A story of political exile as well as the exile that can separate us from one another, Nobody’s Son is the record of one man’s struggle to break through to some saving truth; to understand his parents’ particular combination of burdens and strengths, to rescue, at whatever cost, what memories remain. For these to mean anything, however, Slouka must first come to terms with the story of his mother, a figure both abused and abusive, tormented and enduring; a woman capable of extraordinary joy whose behavior over time became punctuated by increasingly violent outbursts and shocking rages, depressions, and hallucinations. Determined to understand what went wrong, to rescue her from the pit of his resentment, Slouka begins to dig into her life, unearthing, layer by layer, the traumas of childhood, the terror of war and the loneliness of exile, and finally, at the center of her heart, the life-long love that nearly saved her.

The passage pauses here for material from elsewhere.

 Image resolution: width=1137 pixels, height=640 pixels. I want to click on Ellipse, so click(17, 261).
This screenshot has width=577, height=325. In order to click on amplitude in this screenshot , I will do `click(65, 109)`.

Reflective and urgent, deeply personal and surprisingly universal, Nobody’s Son is a rescue mission into the precincts of memory that admits everything into evidence – the dreams we own, the truths we hide, the lies we tell. By turns lyrical, incisive, humorous and tenacious, marked by chapters that read like moments suspended in amber and held up to the light, it teases apart a century’s worth of fact and fiction, courage and cowardice – all enfolded in the greater drama of history – in order to front a simple question: Is it ever possible to entirely lose a love that once was true.

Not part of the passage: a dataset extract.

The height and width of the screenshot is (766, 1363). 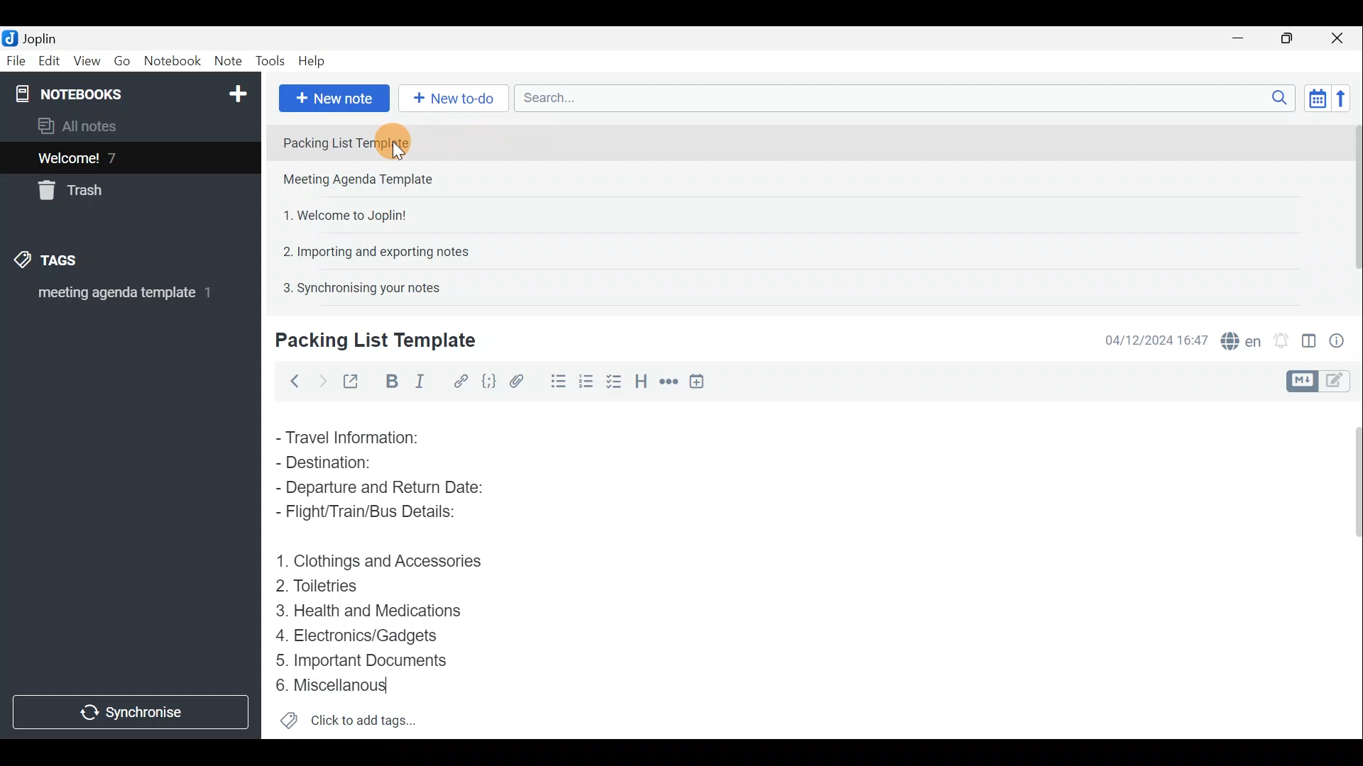 I want to click on Toggle sort order field, so click(x=1312, y=98).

Recalling works by W.G. Sebald and Geoffrey Wolff, Nobody’s Son is a remarkable memoir: a testament to the necessity of confronting our ghosts that somehow manages to affirm, in the face of personal and political tragedy, the saving grace of looking back at what once was, aiming for justice, but biased toward love.
About the Author and Moderator:
Mark Slouka is the author of six books. Both his fiction and nonfiction have been translated into sixteen languages. His stories have twice been selected for inclusion in Best American Short Stories as well as for the PEN/O.Henry Prize Stories, and his essays have appeared three times for Best American Essays. He was a finalist for the British Book Award for his novel The Visible World, and his collection Essays from the Nick of Time, received the PEN/Diamonstein-Speilvogel Award for the Art of the Essay. A Guggenheim and NEA fellowship recipient, he has taught literature and writing at Harvard, Columbia, and The University of Chicago. He lives with his family in Brewster, NY.
Nick Flynn has worked as a ship’s captain, an electrician, and as a case-worker with homeless adults. His most recent book is My Feelings (Graywolf, 2015), a collection of poems.